This paper proposes an approach to identify the main factors of variability in the temporal behaviour of a task. The analysis operates without knowledge of the underlying platform and the implemented policies for shared resources. The technique exposes the PMCs which are tied to variations in the execution time of a task. Through systematic and reproducible exploration of the interference space, this allows the isolation of the effect of interferences. The selection of most relevant factors provides feedback on the sources of interferences that need to be tackled to improve the predictability of a task's behaviour and the robustness a task or the system as a whole w.r.t. interferences. Focused testing on the factors identified by the analysis can further provide for a partial multi-variate model of the temporal behaviour of a task in relation to said factors. We provide general guidelines on how synthetic contenders can exercise inter-core interference in the analysed system.

# 2 Related Work

Current state of the art techniques for the analysis of the effects of inter-core interferences focus on either taking into account possible effects or precluding them. The work of Altmeyer and al. [Al15] belongs to the first category. The authors propose a generic framework to compute the response time of task, taking into account the delays that might rise from the arbitration of accesses to the shared bus. While focused on a single shared resources, the technique needs to take into account a wide range of effects, such as memory refreshes, cache hits and misses, to build a reasonable model of interleaved accesses. More integrated approaches [JHH15] further improve the precision of the estimates but require an extensive knowledge of the underlying platform or complex models capturing a large portion of the system state.

-*-

TASK LIST
A. In the paper excerpt on inter-core interference, what does the proposed technique expose?
B. Pick up the paper excerpt on inter-core interference after its last sentence and write the next part.

INFORMATION PROVIDED
-*-

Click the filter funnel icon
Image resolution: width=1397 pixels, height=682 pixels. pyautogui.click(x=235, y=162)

-*-

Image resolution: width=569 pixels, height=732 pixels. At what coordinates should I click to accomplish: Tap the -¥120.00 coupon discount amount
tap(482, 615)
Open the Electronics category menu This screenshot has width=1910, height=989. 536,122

-*-

RESULTS FOR THE EXERCISE
A. The PMCs tied to variations in a task's execution time.

B.
Approaches such as partitioning divide the shared resource space into segments dedicated to the sole benefit of a single task. They focus on precluding interferences at the expense of limiting the resources available to each task [Al14; SK11; SM08]. Leaky bucket schemes [Ji13]

offer an alternative solution to reduce interferences. Accesses to a shared resource by a task are budgeted to limit the amount of interferences they might generate in a given time interval. In either case, the interference problem becomes an optimisation one to derive the budget allocated to each task in the system, satisfy the system's constraints, and maximise the use of the shared resource. Such techniques should therefore be applied with care, and their underlying assumptions and impact empirically validated. As an example, considerable interferences might still occur in partitioned caches due to shared miss handling status registers [VYF16].

Radojković et al. [Ra12] evaluate the effect of inter-core interference from co-runners through empirical experiments. Their work demonstrates that shared resources can contribute to large variations in the temporal behaviour of a task. Their evaluation relies on resource stressing kernels, thus identifying the slowdown which may be induced by a specific component on the platform. We instead aim at identifying which components or combinations thereof contribute to variations in the behaviour of a specific task. This reduces the pessimism of the following analyses by focusing on the components known to impact the analysed task. Testing can then proceed by focusing on said components, e.g. allowing for the empiric validation of selected inter-core interference management methods. Our approach also relies on a wider exploration of the interference space as the worst-case scenarios do not stem from stressing a single resource.

### **3** Overview

Our approach to evaluate the impact of inter-core interferences on the execution of a task can be broken down into simple steps. Data is first collected by running the task of interest against selected competitor tasks while collecting data related to both execution time and as many performance counters as possible. All collected measurements capture the end-to-end behaviour of the analysed task; instrumentation primitives surround the analysed task. We then identify a set of representative factors to understand which factors drive variations in the execution of the analysed task, and whether or not they relate to inter- or intra-core effects.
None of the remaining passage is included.